As Director of Social Media & Content for Mitt Romney’s presidential campaign, Rebecca Heisler led a team of 16 people working on social media and website content to oversee the social media accounts for Mitt Romney, Ann Romney, and Paul Ryan, and community pages such as Veterans for Mitt and Moms for Mitt. She also led content strategy for and oversaw the campaign’s traveling content team, which provided real-time photo and video content from the road. Under Heisler’s leadership, Mitt Romney’s Facebook page acquired 10 million new fans between May and Election Day in November 2012, and the campaign launched two innovative new Facebook apps to engage Romney supporters and voters, Commit to Mitt and Stand with Mitt.

Mindy Finn

Politics & Advocacy, Twitter

The 2012 election was frequently called the first “Twitter election”—and Mindy Finn was one of the key players who made that happen. As head of Twitter’s strategic politics and advocacy partnerships, Finn helps DC campaigns and organizations leverage the power of the platform.
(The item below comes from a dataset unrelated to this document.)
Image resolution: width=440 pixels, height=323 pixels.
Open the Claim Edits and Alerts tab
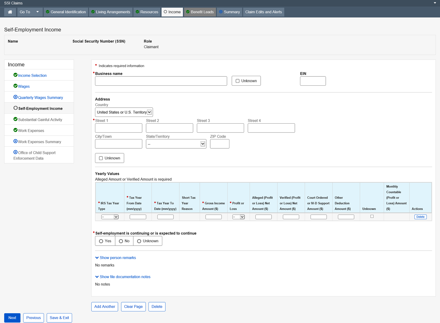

In the 2012 cycle, she trained numerous campaigns and advocacy organizations on Twitter best practices and worked with them on how to monitor, engage, and rapidly respond to conversations on Twitter in real time. She also helped launch Twitter’s promoted products into the public sector for the first time, which allowed campaigns to leverage Twitter’s paid advertising options, such as promoted tweets, promoted accounts, and promoted trends, to extend their reach to new constituencies.

Brittany Cohan

Social Media Director, Republican National Committee

Brittany Cohan leads social media efforts for the RNC, including managing social media communities and blogger outreach. During the 2012 election, she was strategically engaging with voters on Facebook and Twitter every day to get out the vote among young Republicans. Cohan also oversaw the launch of the RNC’s Social Victory Center, an innovative application that allowed voters to download campaign resources, participate in phone banking, connect with other supporters, and more, all within Facebook.

Liz Mair

Online Communications Advisor to Governor Scott Walker

Liz Mair, founder of Mair Strategies, advises political clients on online communications. In 2012, she advised Wisconsin Governor Scott Walker on online communications for his successful recall campaign in June, an election that garnered nationwide media attention. In this capacity, she managed relationships with dozens of bloggers and online media for the campaign, particularly those at the national level who may not have had as much background on Wisconsin politics, and helped to disseminate the campaign’s message across the web. Previously, Mair also was head of online communications strategy for the Republican National Committee in 2008, advised Rick Perry on digital strategy for his presidential campaign, and advised Carly Fiorina on her Senate race in 2010.